Ridge Gourd Foogath is a simple and elegant Mangalorean/Goan side dish flavoured with mustard seeds, curry leaves and coconut. It's my go-to recipe for all vegetables.

Ridge Gourd Foogath

Ridge Gourd is a vegetable rich in proteins and vitamins. It belongs to the cucumber family and grows in sub-tropical vines native to eastern as well as central Asia. Foogath is the most commonly used cooking method by Mangaloreans and Goans to cook ridge gourd. In fact, I myself am still learning to use this vegetable in different ways!! When my green grocer is stocked with this long green vegetable, ridge gourd foogath is probably the only way I cook and my family enjoys it time and time again.

what is foogath/fugad?

Foogath/fugad is a Mangalorean/Goan style of cooking vegetables. Here the dish starts with a tempering (seasoning) of oil, mustard seeds, curry leaves and green chillies. Then the vegetables are added to the seasoning and finally topped with fresh coconut or unsweetened shredded coconut. In a Mangalorean or Goan home, you would eat foogath/fugad several times each week, just like how the people of Kerala would eat Thoran. Thoran is also a stir-fried vegetable dish from Kerala, prepared with similar ingredients except some cooks will include cumin seeds, garlic and turmeric, in addition to the standard Foogath ingredients, as mentioned in this recipe.
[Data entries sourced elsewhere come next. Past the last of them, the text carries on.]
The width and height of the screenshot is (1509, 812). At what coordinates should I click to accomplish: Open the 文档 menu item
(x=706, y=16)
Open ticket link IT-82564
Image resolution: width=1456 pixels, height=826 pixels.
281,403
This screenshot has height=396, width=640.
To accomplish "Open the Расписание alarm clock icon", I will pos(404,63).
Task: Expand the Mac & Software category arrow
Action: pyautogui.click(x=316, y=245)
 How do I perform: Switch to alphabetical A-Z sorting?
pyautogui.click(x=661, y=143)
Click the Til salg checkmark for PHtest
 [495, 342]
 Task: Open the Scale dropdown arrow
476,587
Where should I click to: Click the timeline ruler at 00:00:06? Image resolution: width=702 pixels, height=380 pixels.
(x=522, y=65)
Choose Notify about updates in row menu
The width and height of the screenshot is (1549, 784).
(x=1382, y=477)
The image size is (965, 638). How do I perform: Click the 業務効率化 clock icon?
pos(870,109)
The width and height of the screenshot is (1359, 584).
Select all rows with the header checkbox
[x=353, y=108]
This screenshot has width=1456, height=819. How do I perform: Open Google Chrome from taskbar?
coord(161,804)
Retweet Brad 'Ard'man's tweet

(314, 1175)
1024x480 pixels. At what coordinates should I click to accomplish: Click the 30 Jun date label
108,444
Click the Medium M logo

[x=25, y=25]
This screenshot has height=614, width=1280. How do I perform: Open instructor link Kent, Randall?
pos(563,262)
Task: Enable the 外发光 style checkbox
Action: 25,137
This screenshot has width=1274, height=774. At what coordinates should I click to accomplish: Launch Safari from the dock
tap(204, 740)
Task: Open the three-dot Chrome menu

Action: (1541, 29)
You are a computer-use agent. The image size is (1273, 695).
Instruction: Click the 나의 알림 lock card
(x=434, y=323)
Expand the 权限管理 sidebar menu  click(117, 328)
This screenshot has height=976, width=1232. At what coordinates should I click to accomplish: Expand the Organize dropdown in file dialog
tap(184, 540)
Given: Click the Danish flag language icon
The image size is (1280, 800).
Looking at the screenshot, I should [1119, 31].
Mangaloreans being fish and meat eaters, had only one recipe for cooking vegetables, and this is it!!!! And here's the big bonus , it is a ‘No Frills” Foogath recipe that fits all the vegetables. Seriously, an uncomplicated recipe like this, rarely exists these days!!!

Foogath is my favourite side dish and is inspired by some of my favourite childhood memories of eating, home grown vegetables, including okra (bendan), raw cooking bananas, red spinach (thambdi bhaji) and ivy gourd (thendli).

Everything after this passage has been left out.